Collected data
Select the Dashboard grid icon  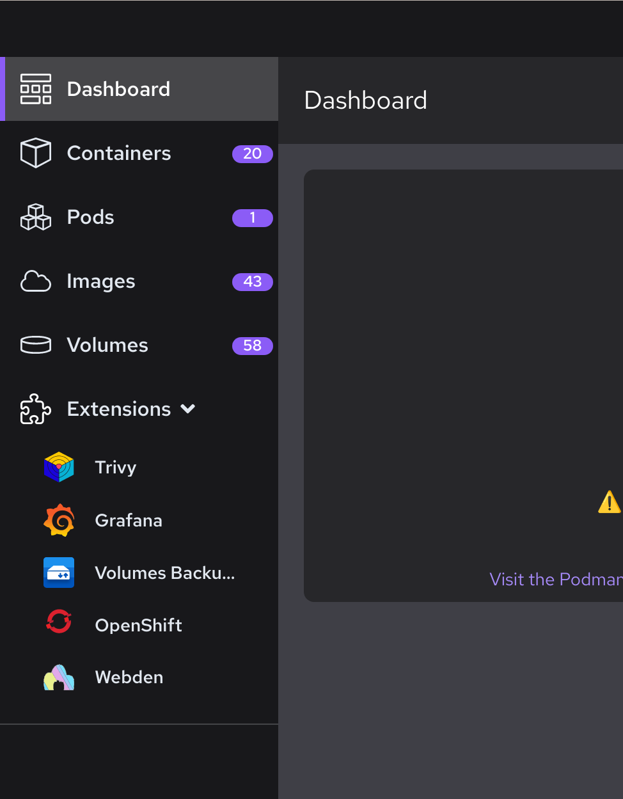coord(36,89)
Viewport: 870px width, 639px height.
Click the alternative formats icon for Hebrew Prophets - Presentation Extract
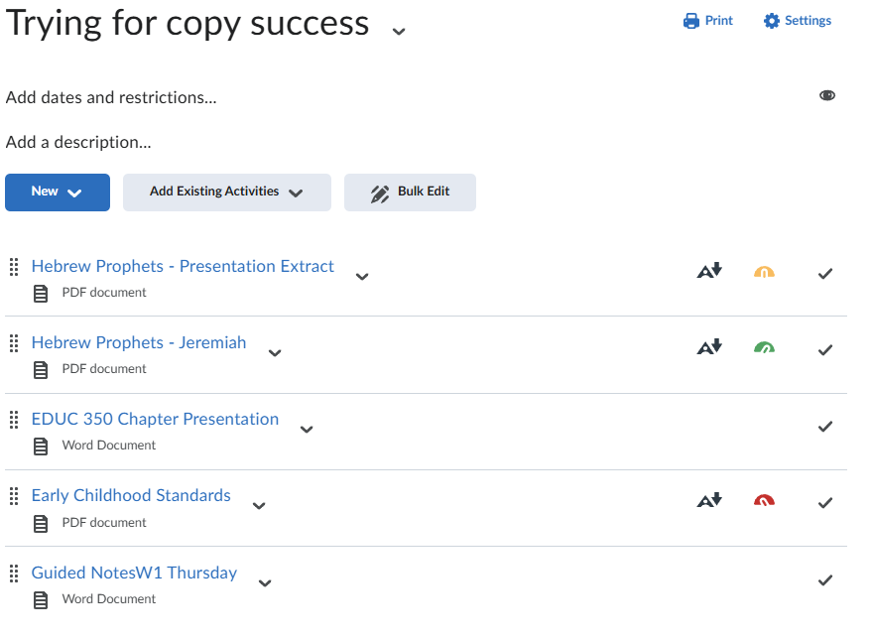(x=709, y=271)
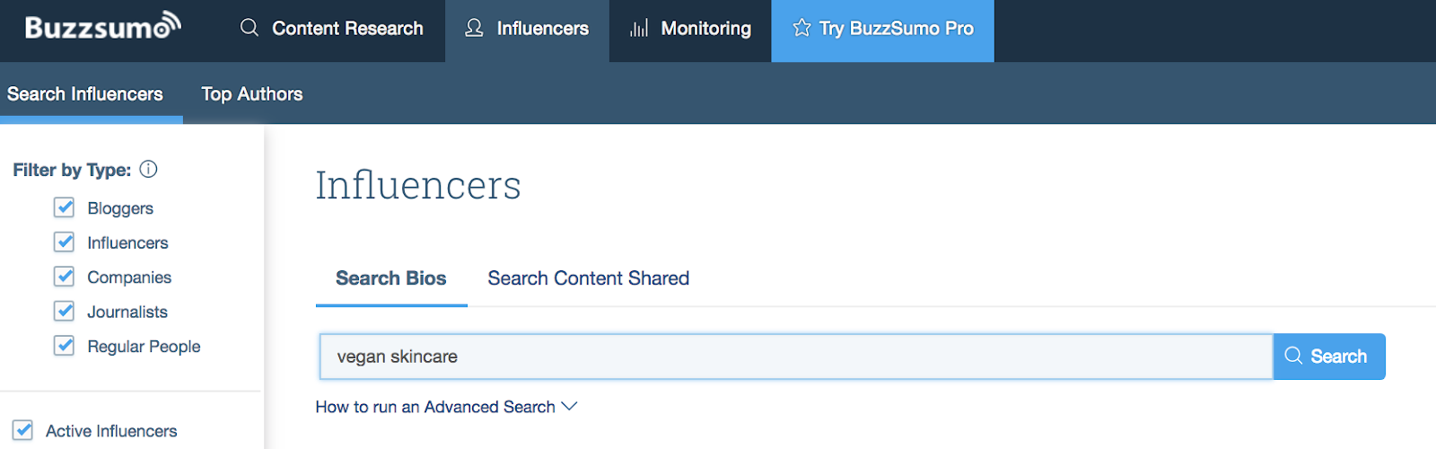1436x449 pixels.
Task: Click the Influencers person icon
Action: pos(474,28)
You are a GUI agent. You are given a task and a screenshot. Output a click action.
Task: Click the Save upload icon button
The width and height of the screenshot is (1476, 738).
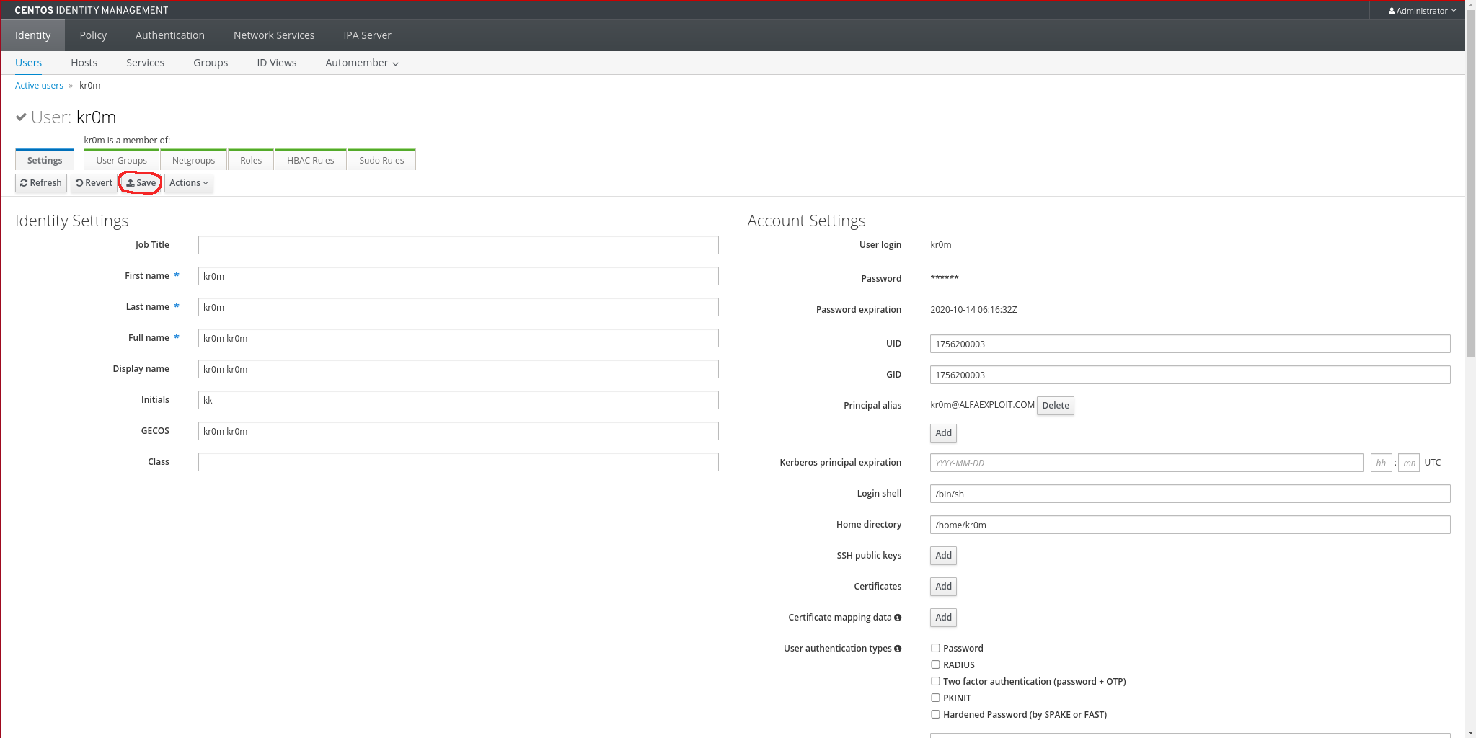tap(131, 183)
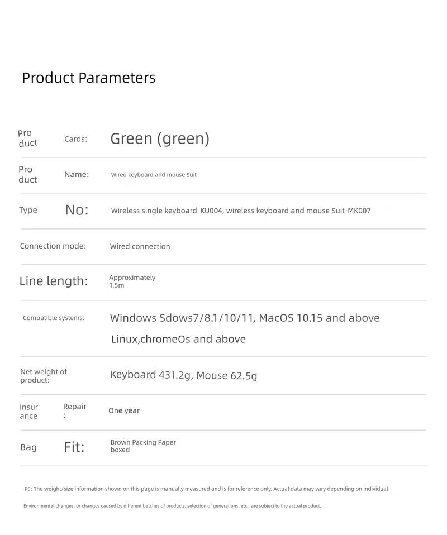Select the "Wired connection" value
This screenshot has width=447, height=535.
[x=140, y=246]

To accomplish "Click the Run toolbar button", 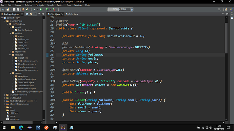I will 41,9.

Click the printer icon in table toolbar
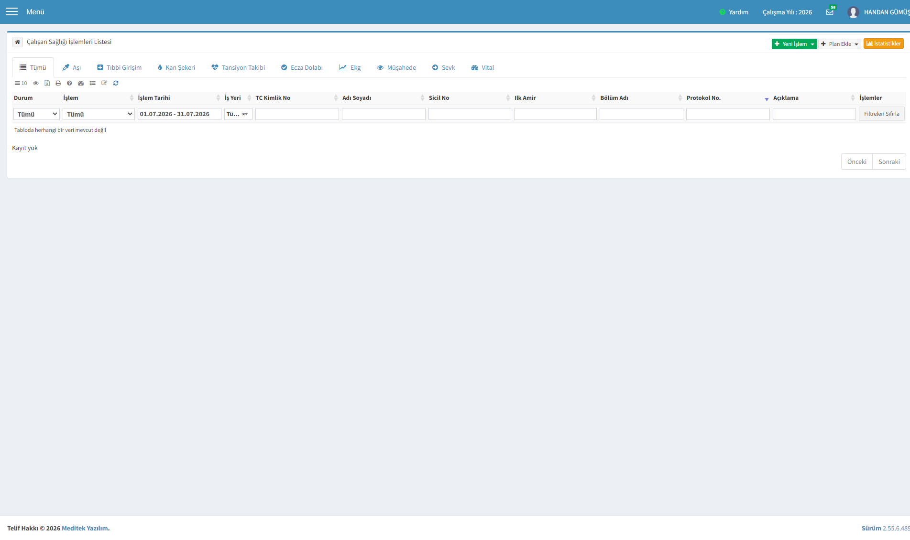[58, 83]
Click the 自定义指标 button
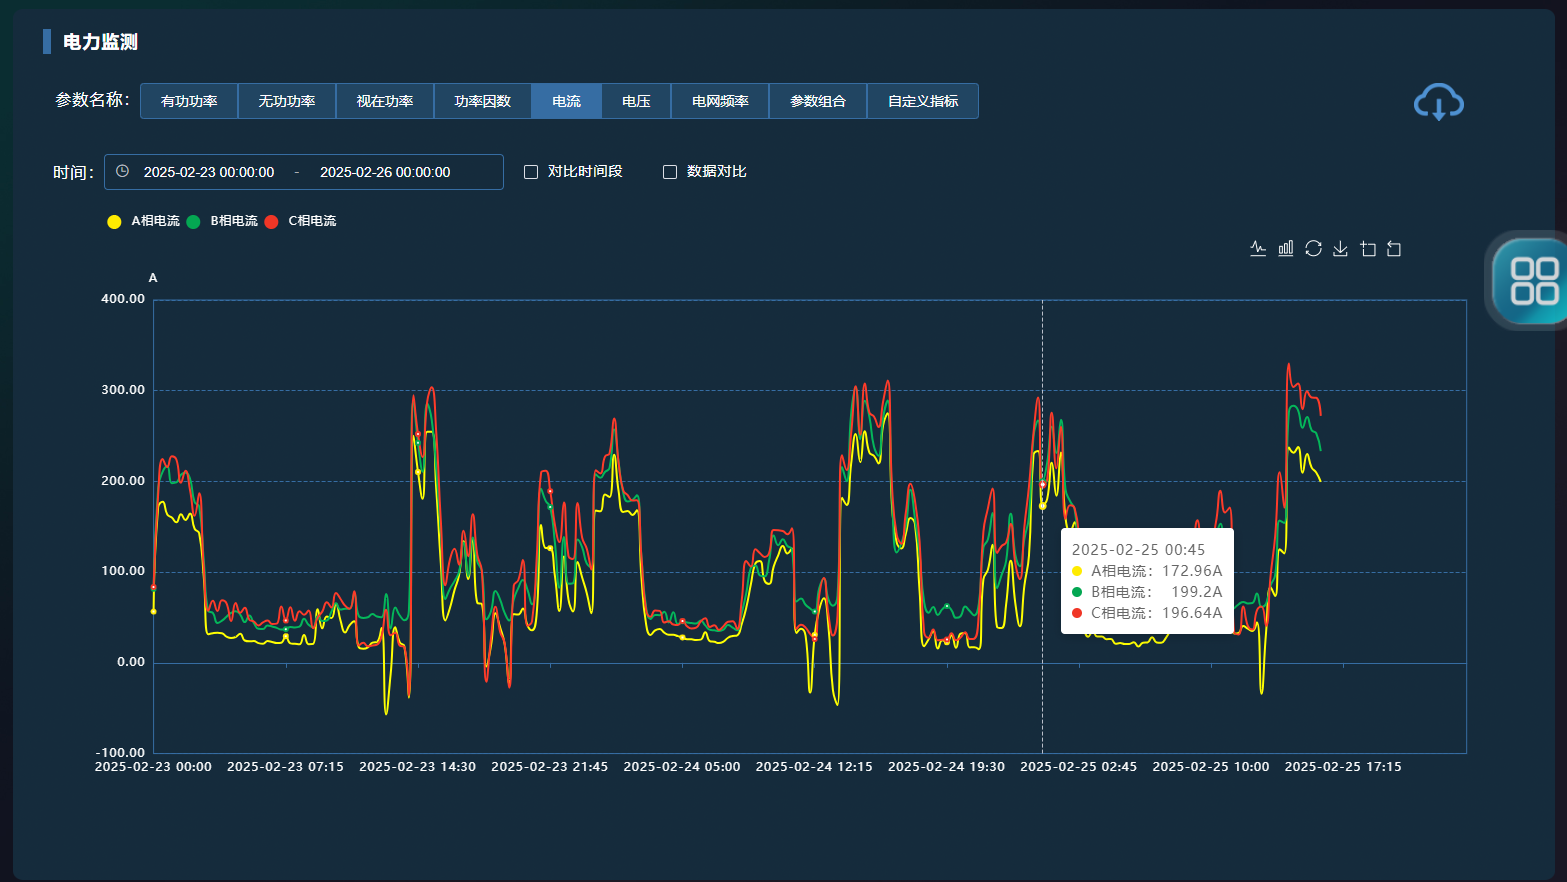 (x=922, y=101)
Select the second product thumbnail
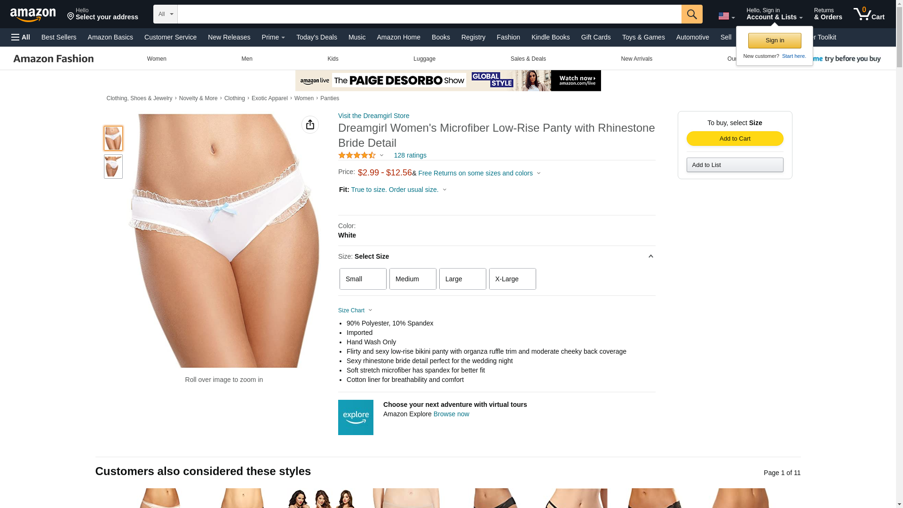903x508 pixels. tap(113, 167)
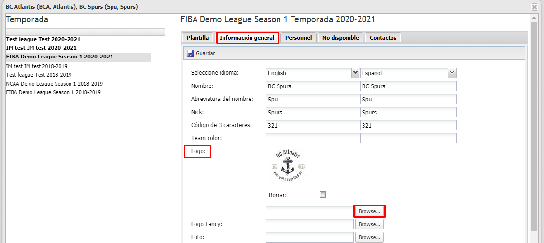Click Browse button next to Logo Fancy
Screen dimensions: 544x243
coord(369,224)
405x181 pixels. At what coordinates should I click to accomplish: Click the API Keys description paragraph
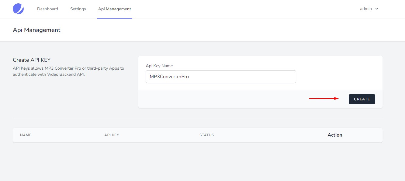click(68, 71)
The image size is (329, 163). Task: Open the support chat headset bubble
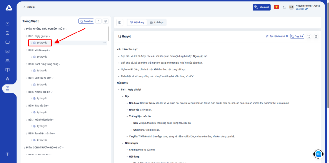click(318, 154)
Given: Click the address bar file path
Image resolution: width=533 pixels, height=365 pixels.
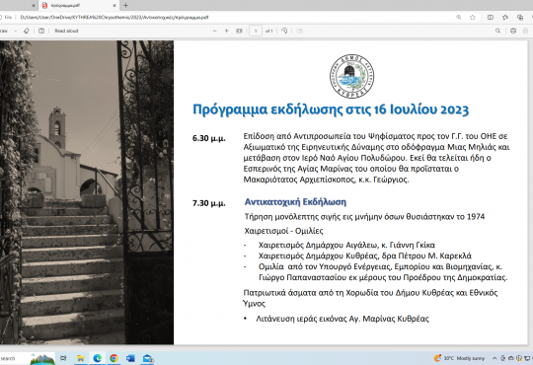Looking at the screenshot, I should pyautogui.click(x=114, y=18).
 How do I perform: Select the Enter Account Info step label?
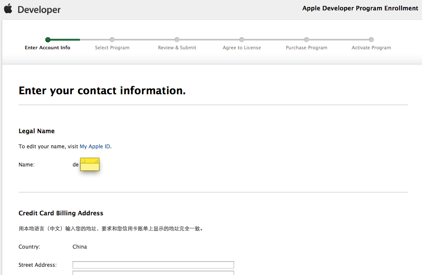click(48, 48)
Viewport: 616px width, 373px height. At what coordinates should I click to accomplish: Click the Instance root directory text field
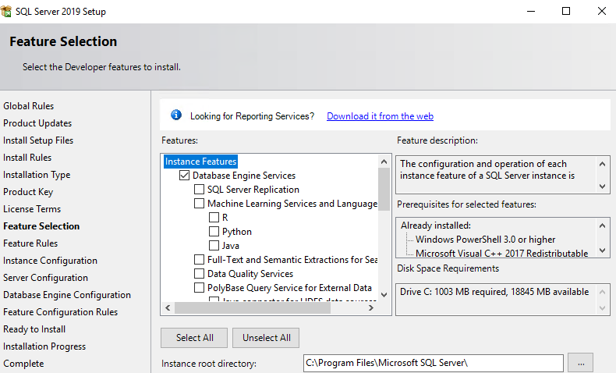click(x=433, y=363)
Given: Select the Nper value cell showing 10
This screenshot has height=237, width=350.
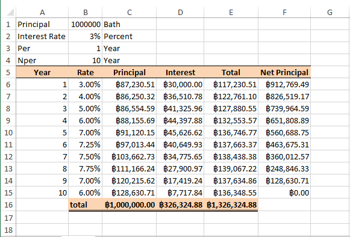Looking at the screenshot, I should tap(86, 60).
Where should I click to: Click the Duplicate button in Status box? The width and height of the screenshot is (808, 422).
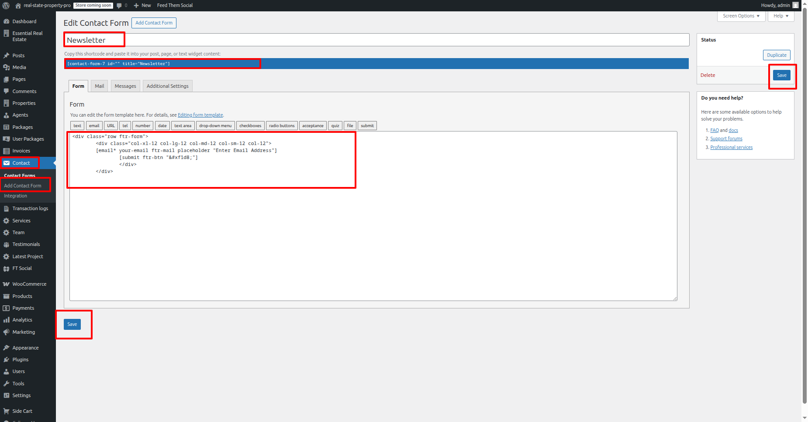point(777,55)
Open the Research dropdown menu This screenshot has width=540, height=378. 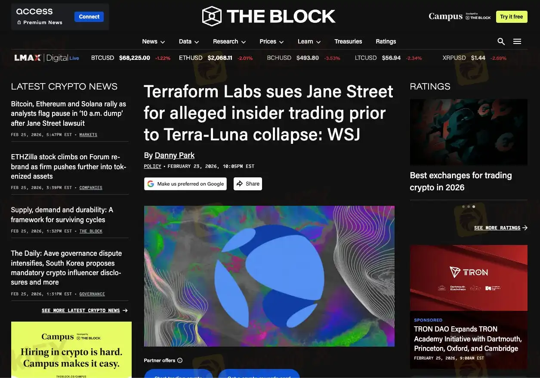[x=229, y=41]
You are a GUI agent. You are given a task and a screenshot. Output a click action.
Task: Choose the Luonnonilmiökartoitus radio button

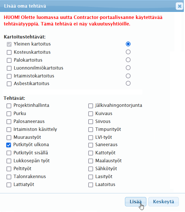(x=128, y=68)
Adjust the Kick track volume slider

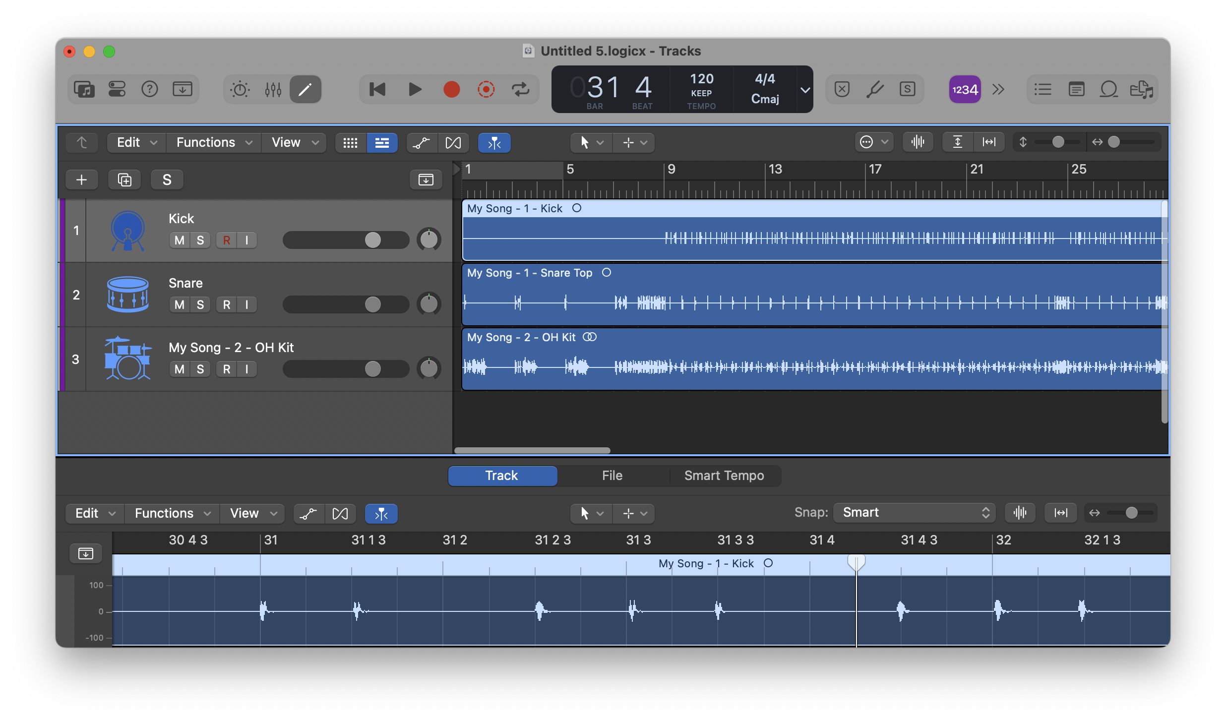(x=346, y=240)
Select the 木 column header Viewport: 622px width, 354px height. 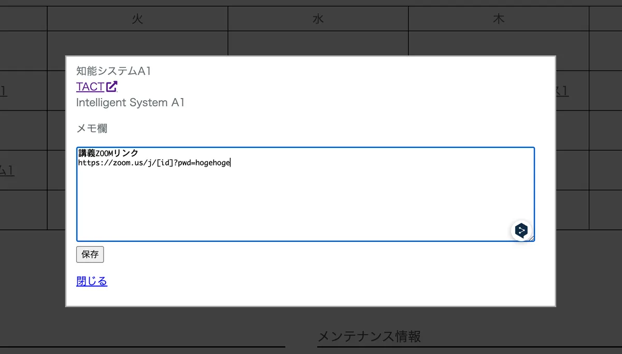click(x=498, y=18)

TASK INSTRUCTIONS
What is needed is an exact copy of only the lines above from the one with "405x181 pixels. At" to the one with "Given: Click the address bar file path", both kept, with every picture left out.

SOLUTION FOR THIS TASK
405x181 pixels. At what coordinates should I click to accomplish: Click the API Keys description paragraph
click(68, 71)
The image size is (329, 163). Task: Open the support chat headset bubble
click(318, 154)
Given: Click the address bar file path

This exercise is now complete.